Saturday, December 27, 2014

Post-Christmas Magic

Oh, the holidays.  Happy, happy!  Joy, joy!  Merry, merry!  It's the most wonderful time of the year!  Children especially just have that special little way of making you believe in the magic all over again.  Because with every cell in their tiny little bodies, they believe...  So much bliss, so many traditions, so many presents.

And then, in the middle of it all at our home, that one little word came------>

hate (hāt) verb:   
feel intense or passionate dislike for (someone)

It threatened to ruin the holidays.  

"I HATE you!" she screamed.

Yep.  It was uttered at the beginning of what I envisioned would be the start of a brilliant holiday break.  My fantasy went something like this:  visions of sugar-plum fairies dancing all around me and my itty-bittys with constant smiles and happy, easy children.  Children dressed in their cute Christmas outfits, in the best of moods every moment.  Because after-all, SANTA is coming!

Life is just messy, though, isn't it?  Fantasyland is no reality when there are two little lives running around trying to learn how to be.  Perfection is a lark when there's a 6-year old girl and 8-year old boy figuring out what it all means.

It had been a lovely night.  Cozied in by the fire.  And then the venom came...

It always happens like that with children.  The highs and lows are so vast, so quick to change.  Happy and carefree one minute, the depths of despair and hatred the next. 

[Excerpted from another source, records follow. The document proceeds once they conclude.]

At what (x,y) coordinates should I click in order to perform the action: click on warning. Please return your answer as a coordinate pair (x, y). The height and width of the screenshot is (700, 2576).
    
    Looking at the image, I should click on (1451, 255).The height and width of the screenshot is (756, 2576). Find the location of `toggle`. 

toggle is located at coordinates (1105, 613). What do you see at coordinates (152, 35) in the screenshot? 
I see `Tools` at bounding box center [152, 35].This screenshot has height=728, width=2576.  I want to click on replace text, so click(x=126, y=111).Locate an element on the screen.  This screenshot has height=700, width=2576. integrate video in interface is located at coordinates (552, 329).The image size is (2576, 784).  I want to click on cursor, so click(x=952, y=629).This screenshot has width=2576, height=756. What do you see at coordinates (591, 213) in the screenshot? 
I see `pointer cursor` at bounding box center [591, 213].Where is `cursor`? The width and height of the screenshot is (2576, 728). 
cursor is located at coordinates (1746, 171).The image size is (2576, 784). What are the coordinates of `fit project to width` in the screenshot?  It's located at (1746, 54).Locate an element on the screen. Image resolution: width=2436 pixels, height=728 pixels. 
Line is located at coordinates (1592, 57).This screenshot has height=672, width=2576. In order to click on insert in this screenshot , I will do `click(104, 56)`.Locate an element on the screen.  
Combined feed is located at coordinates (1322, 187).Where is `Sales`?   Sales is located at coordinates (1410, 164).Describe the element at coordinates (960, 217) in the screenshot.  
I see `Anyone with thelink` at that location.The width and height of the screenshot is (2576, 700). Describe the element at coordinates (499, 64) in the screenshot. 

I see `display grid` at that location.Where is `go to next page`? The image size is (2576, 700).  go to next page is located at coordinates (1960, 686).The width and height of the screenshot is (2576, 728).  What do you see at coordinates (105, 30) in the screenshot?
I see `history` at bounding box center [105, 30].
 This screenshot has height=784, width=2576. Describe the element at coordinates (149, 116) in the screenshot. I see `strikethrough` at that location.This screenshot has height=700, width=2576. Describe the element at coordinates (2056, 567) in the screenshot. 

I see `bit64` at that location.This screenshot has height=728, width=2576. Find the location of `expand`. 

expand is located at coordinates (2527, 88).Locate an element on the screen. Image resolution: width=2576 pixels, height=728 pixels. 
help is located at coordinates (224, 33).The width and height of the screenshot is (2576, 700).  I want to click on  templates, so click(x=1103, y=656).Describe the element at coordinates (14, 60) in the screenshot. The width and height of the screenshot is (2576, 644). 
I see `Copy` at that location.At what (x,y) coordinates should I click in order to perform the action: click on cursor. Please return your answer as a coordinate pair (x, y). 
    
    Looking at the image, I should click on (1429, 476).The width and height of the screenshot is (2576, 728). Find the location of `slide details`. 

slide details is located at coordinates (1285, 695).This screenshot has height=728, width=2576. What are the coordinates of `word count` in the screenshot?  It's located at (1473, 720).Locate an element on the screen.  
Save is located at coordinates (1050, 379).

This was NOT supposed to be part of the holiday break.  I'm not supposed to hear words like "hate" this time of year.  Reality was, exhaustion had set in, and there was just nothing more she could take.  (I'd be exhausted, too, if I were a child in this day and age.  Screen time, elves-on-shelves, school parties, and way too much sugar.)

Calm existed for all of two seconds.

Then, his turn.

"I want a new family." 

What?  Words that cut deep.  No excuse for such talk, but if I'm being real and not living in fantasyland, I do recall running away from home myself a few times, annoyed with my family and all their 'stuff'.  That moment hearing it from your own child, though...  you think you've failed as a mother.  

I wanted to lay down and cry.  And I think I did for a few minutes.  But while I was lamenting their meltdowns by having my own, they managed to quickly turn it all around.

They were whispering how excited they were for momma to open the gifts they made, couldn't wait to see my face.

How can it just flip -so quickly-?


be·lieve/bəˈlēv/ 
verb

accept (something) as true; feel sure of the truth of.


I'm convinced it's because they believe.  They believe in the magic, in the goodness and innocence of life.  They don't get stuck, and they believe at the end of the day that all is well in their little worlds.  They haven't yet seen the horror life can and will bring.  

It's beautiful to watch.  And it's a gift and privilege I'm grateful for each day.  Maybe, just maybe, by watching them, I, too, will believe again.  

Until then, this----->

“I am your mother, the first mile of your road. Me and all my obvious and hidden limitations. That means that in addition to possibly wrecking you, I have the chance to give to you what was given to me: a decent childhood, more good memories than bad, some values, a sense of tribe, a run at happiness. You can't imagine how seriously I take that - even as I fail you. Mothering you is the first thing of consequence that I have ever done.”